Furthermore, the antioxidant activity may be altered by synergistic and antagonistic effects between some components of the essential oil [72]. The synergistic activity of 1.8-cineole and α-caryophyllene has been documented [73]. Our results are in accordance with those found by other researchers [7477], further confirming the antioxidant capacity of essential oil from L. nobilis and its potential as a natural preservative in food and pharmaceutical industries.

4.3.2. Total Antioxidant Activity

The essential oil of L. nobilis flowers exhibited higher total antioxidant capacity compared to previous reports [72], and this can be explained by the variation in the chemical composition of the essential oil due to the difference of regions affected by environmental factors, and also by the redox power of this substance and its electron/hydrogen exchange capacity.

These results represent a basis for further studies that could lead to the utilisation of this essential oil as a natural antioxidant agent, in both food and pharmaceutical fields.

5. Conclusion

This study revealed the chemical composition of the essential oil of L. nobilis flowers originated from the Middle Atlas mountains in Morocco. The essential oil was characterised by GC-MS and GC-FID, and twenty-five volatile compounds were identified which made up 92.07% of the total essential oil. The essential oil yield of the studies was 1.06%, and the major constituents were 1.8-cineole, α-caryophyllene, and germacradienol (6.13%). The essential oil of L. nobilis flowers exhibited important antioxidant and antifungal activities especially against A. clavatus, A. niger, and C. globosum, suggesting its potential as a source of antifungal compounds identification. However, further studies should be conducted to evaluate its efficacy against phytopathogenic fungi under field conditions.

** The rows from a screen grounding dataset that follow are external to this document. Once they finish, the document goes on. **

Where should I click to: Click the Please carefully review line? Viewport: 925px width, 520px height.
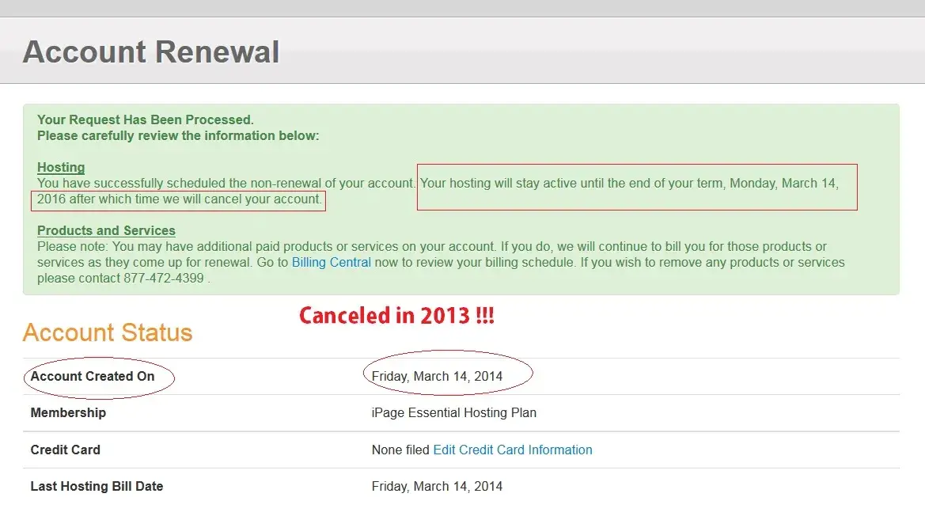point(177,135)
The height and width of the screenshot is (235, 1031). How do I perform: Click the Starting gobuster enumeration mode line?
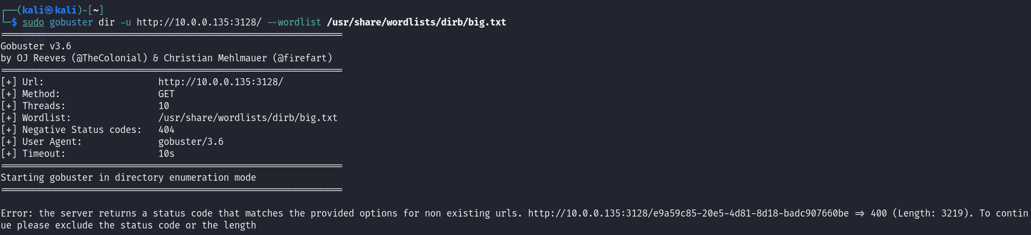128,177
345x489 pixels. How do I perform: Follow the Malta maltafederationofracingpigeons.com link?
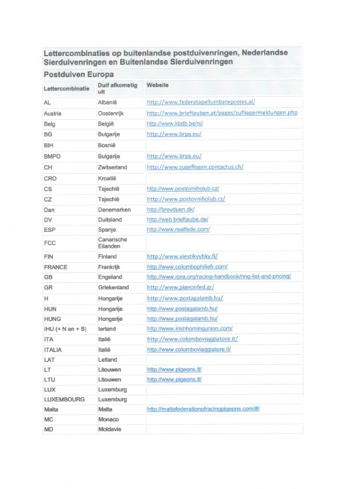coord(203,409)
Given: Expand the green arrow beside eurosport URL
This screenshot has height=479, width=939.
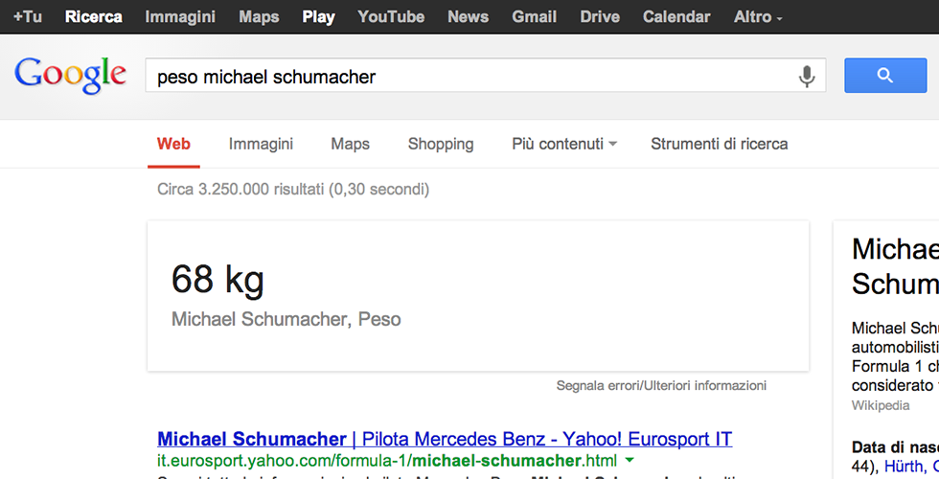Looking at the screenshot, I should click(630, 461).
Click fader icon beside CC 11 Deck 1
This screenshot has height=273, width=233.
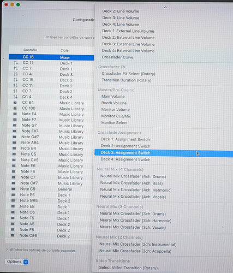click(x=16, y=63)
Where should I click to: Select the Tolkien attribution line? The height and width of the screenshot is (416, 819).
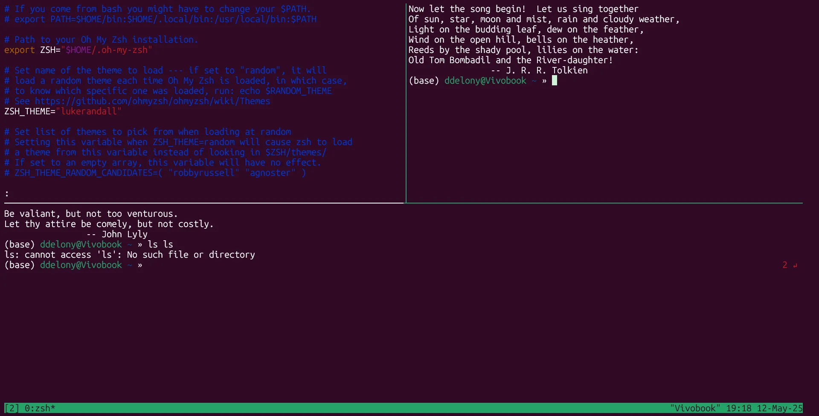click(x=540, y=70)
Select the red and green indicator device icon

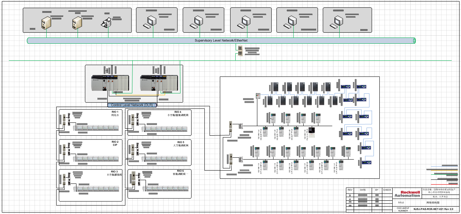point(258,96)
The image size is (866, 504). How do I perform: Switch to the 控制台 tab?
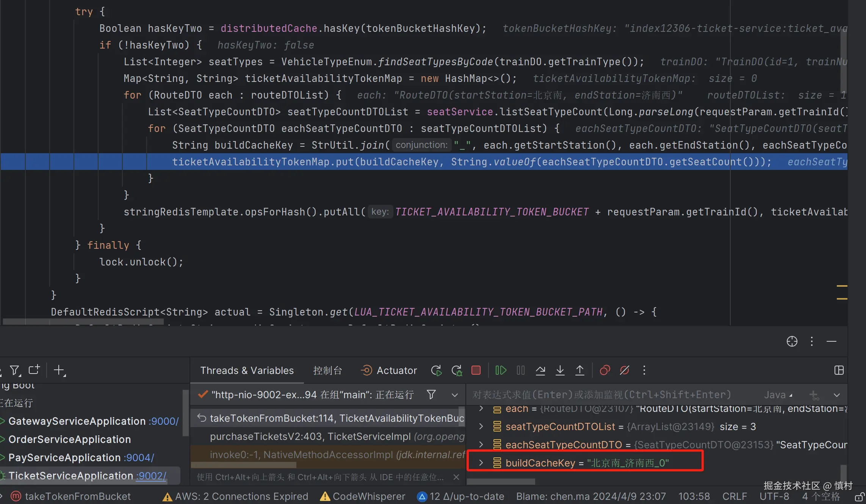tap(327, 370)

These results constitute an important step in the search for biologically active natural substances. Additional tests will be necessary to find formulations for the use of the essential oil from L. nobilis flowers in food, pharmaceutical, and cosmetic industries.

Data Availability

The data used to support the findings of this study are available from the corresponding author upon request.

Conflicts of Interest

The authors declare no conflicts of interest.